Please note: When I was driving, I fully drooled over a beautiful specimen walking at the lights. Forgot that he could see my eyes because I was wearing glasses not sunglasses. I turned into a full creep. I would have climbed him like a tree…its only day fucking 3.

Also: didn’t drink soft drink while drinking. Killing it.

No-Men-Bro

As it is the 1st November and the guys are getting their Moe’s tavern on, I have decided that I am going to give up sex for a month by participating in No-Men-Bro (I just made it up). My friend said I should document it, because I am a dirty freak and this month may actually be quite difficult/hilarious. I had decided last Friday because I am extremely over dramatic that I was not going to talk to the guy that I am in a extremely confusing friendship/fuck buddy/feelings filled whatever with, so that should make this easier. Maybe. So here we are Day 1. Sex 0. Contact with men 0,except by text. May have napped with my cat for most of the afternoon, but it is Sunday, so don’t judge me.This month’s mantra is “Do you, boo.” Which is what my friend constantly says to me. So yes, this month will be a self indulgent month to focus on important hippy things, like mind, body and soul, (also giving up all soft drink). Of course the honesty system does apply. But I am just assuming that Netflix will help, please god. So let’s see if it is like the episode of Seinfeld where George and Elaine both don’t have sex and George becomes really smart and Elaine becomes extremely dumb. I really hope that I’m George.

== == ==

Requirement A ▸
From the No-Men-Bro post, extract the part that opens with the words containing "Please note: When" and closes with "drinking. Killing it.".
Requirement B ▸
Extend the No-Men-Bro post past its last sentence.

Pixel coordinate grounding data ▸
== == ==

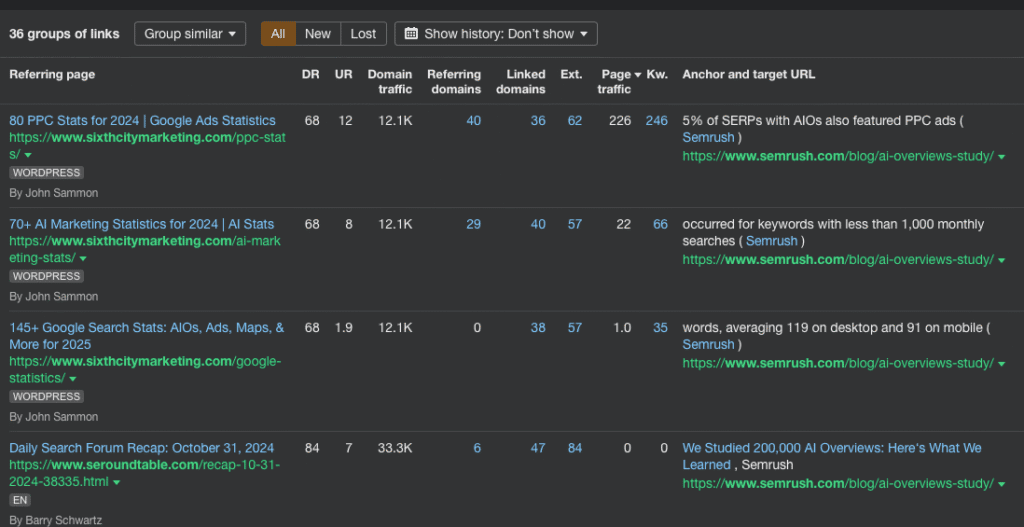Expand the ppc-stats URL dropdown arrow

28,156
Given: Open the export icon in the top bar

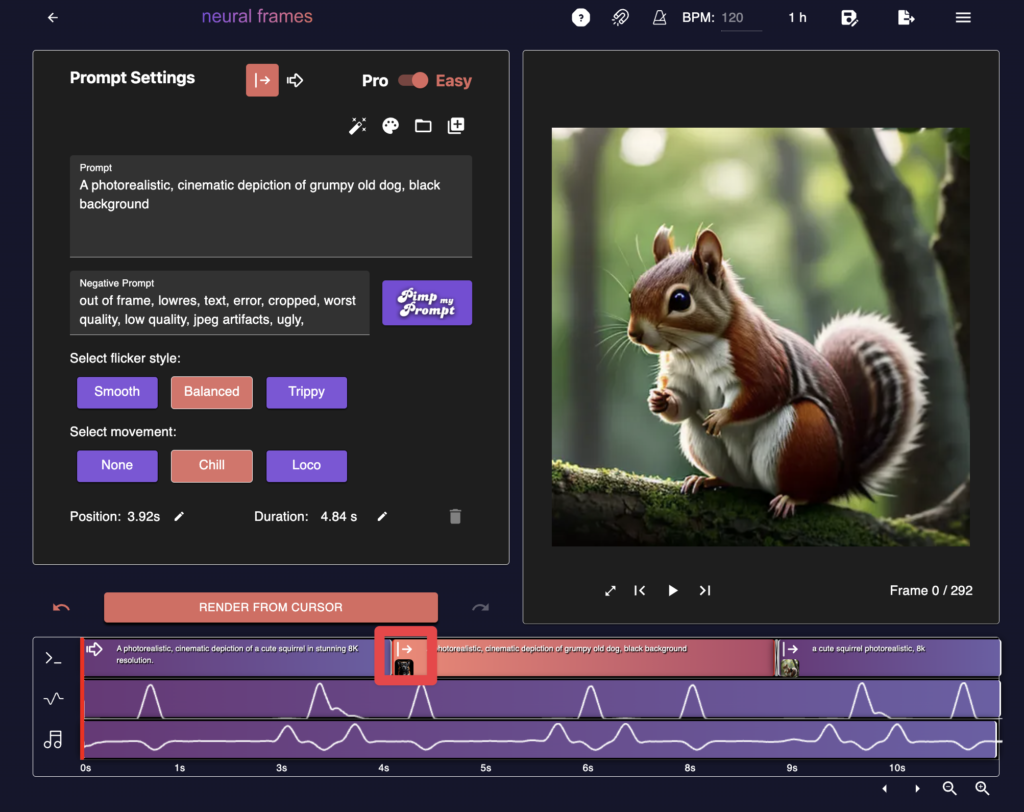Looking at the screenshot, I should point(905,17).
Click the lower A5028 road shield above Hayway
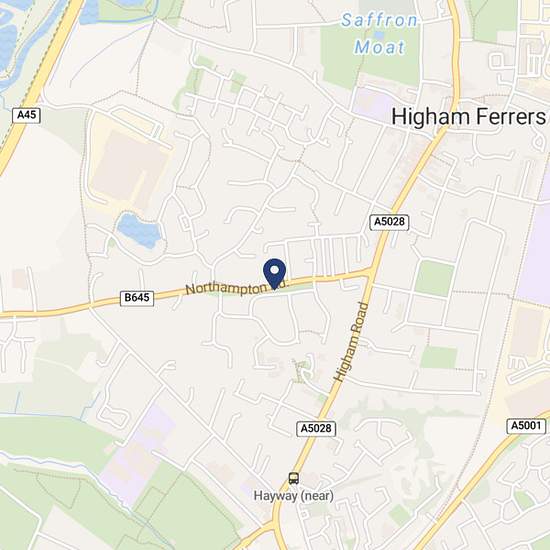The width and height of the screenshot is (550, 550). tap(316, 429)
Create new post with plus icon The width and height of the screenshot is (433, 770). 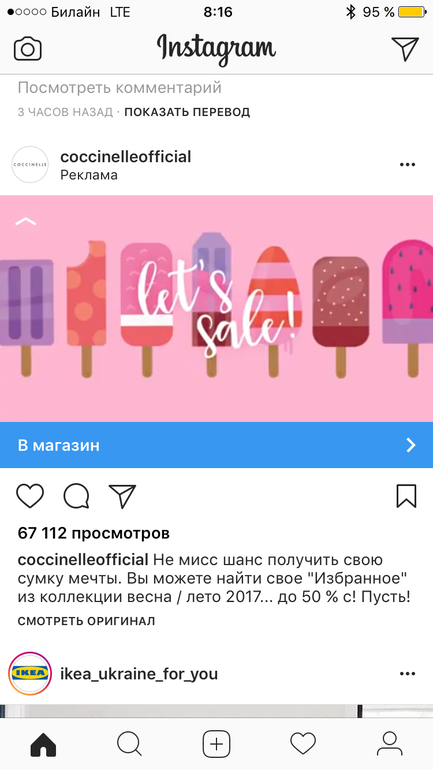216,744
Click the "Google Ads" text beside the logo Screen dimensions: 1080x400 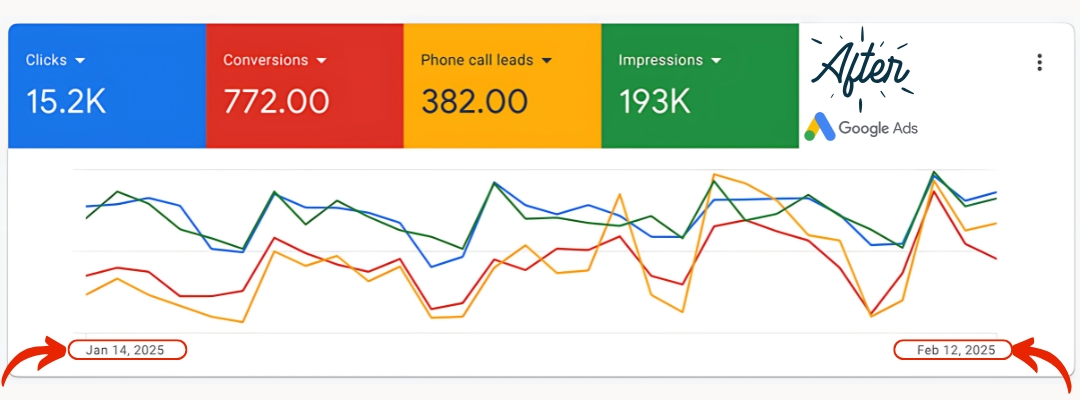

== == ==

Answer section A ▸
Please note: When I was driving, I fully drooled over a beautiful specimen walking at the lights. Forgot that he could see my eyes because I was wearing glasses not sunglasses. I turned into a full creep. I would have climbed him like a tree…its only day fucking 3.

Also: didn’t drink soft drink while drinking. Killing it.

Answer section B ▸
Feel free to comment and tell me if there is anything that you have/would/could give up for a month…

Just another night of losing bile and brain cells…

Last year, I slept with a dude that I went to high school with. He fed me by candlelight, told me that I had always been the one and then we made love on rose petals and we both cried when we came. Ewwww how boring is that?!? I nearly put myself to sleep. That wasn’t how the story went at all :/ I got a message from this dude I went to high school with, saying that we should catch up. We caught up for coffee in a hospital, which I guess is a kind of weird place to catch up,  spoke about people we knew and about old times. It was really lovely, he’s a great guy. Fast forward to an evening of hanging out, he slept over, zero funny business, lots of funny movies and cheap laughs. It had been such a long time since we had connected on any level and it was nice to know that we still liked each other as the adults that we had become (even though, let’s be real…I’m hardly an adult.)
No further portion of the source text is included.